--- AIM OF THE EXERCISE ---
Below are records to write out exactly; drop the pictures when you do.

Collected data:
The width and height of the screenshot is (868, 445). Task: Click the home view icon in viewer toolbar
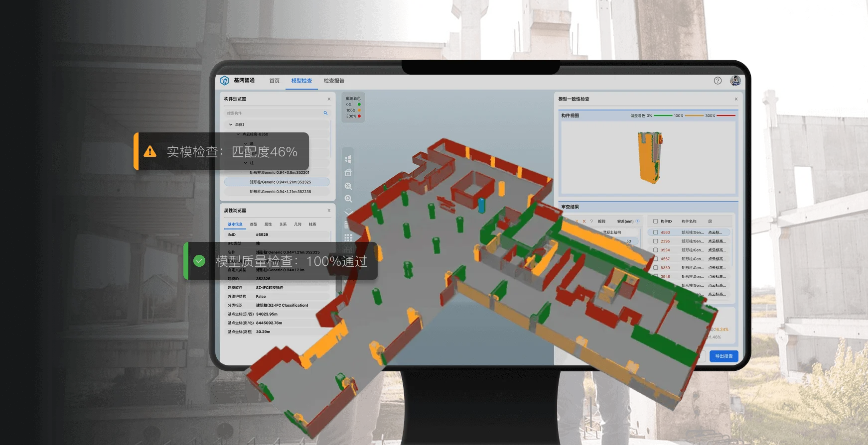click(x=348, y=173)
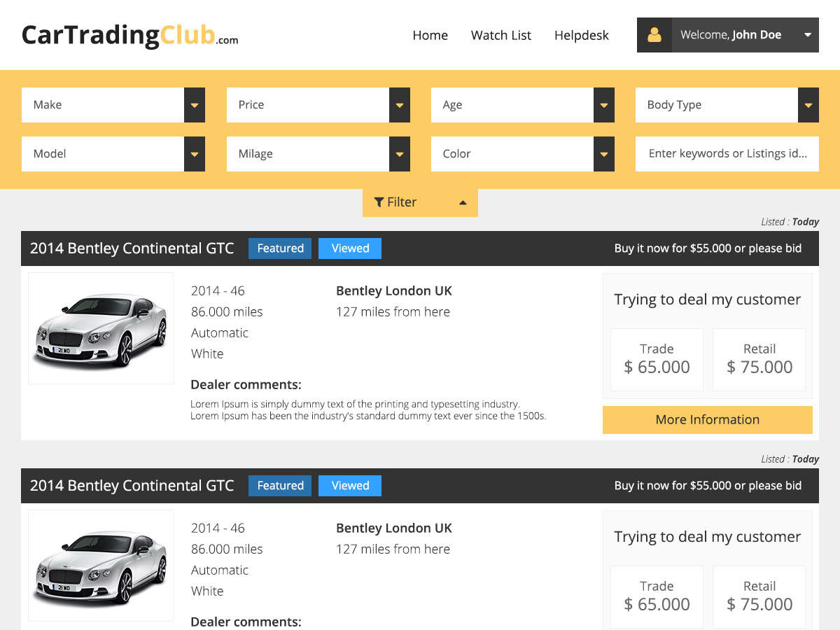Open the Watch List page

click(501, 35)
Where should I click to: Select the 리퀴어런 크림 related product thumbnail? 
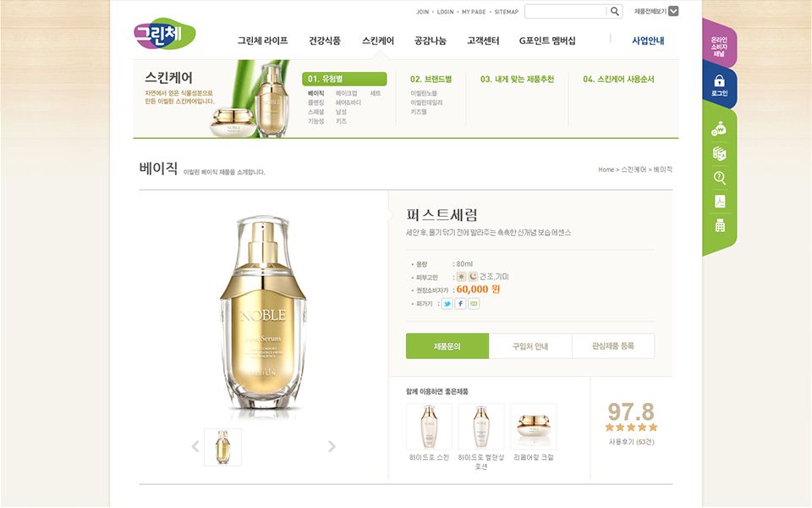tap(534, 427)
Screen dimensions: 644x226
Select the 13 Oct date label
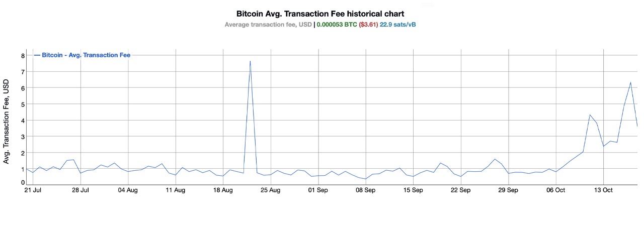click(603, 190)
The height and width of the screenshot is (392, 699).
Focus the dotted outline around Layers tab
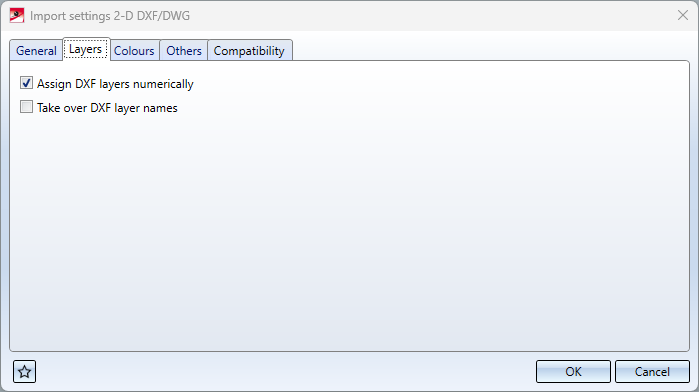point(86,49)
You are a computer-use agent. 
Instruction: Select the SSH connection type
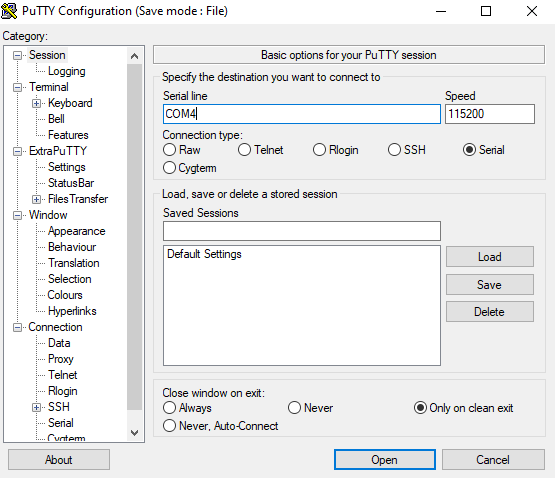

--- ANSWER SECTION ---
The width and height of the screenshot is (868, 445). Task: Click the home view icon in viewer toolbar
click(x=348, y=173)
Open the Watch List page

click(501, 35)
Where should I click to: Select the 리퀴어런 크림 related product thumbnail? 
tap(534, 427)
Screen dimensions: 644x226
Select the 13 Oct date label
click(603, 190)
The height and width of the screenshot is (392, 699).
Focus the dotted outline around Layers tab
point(86,49)
You are a computer-use agent. 
Instruction: Select the SSH connection type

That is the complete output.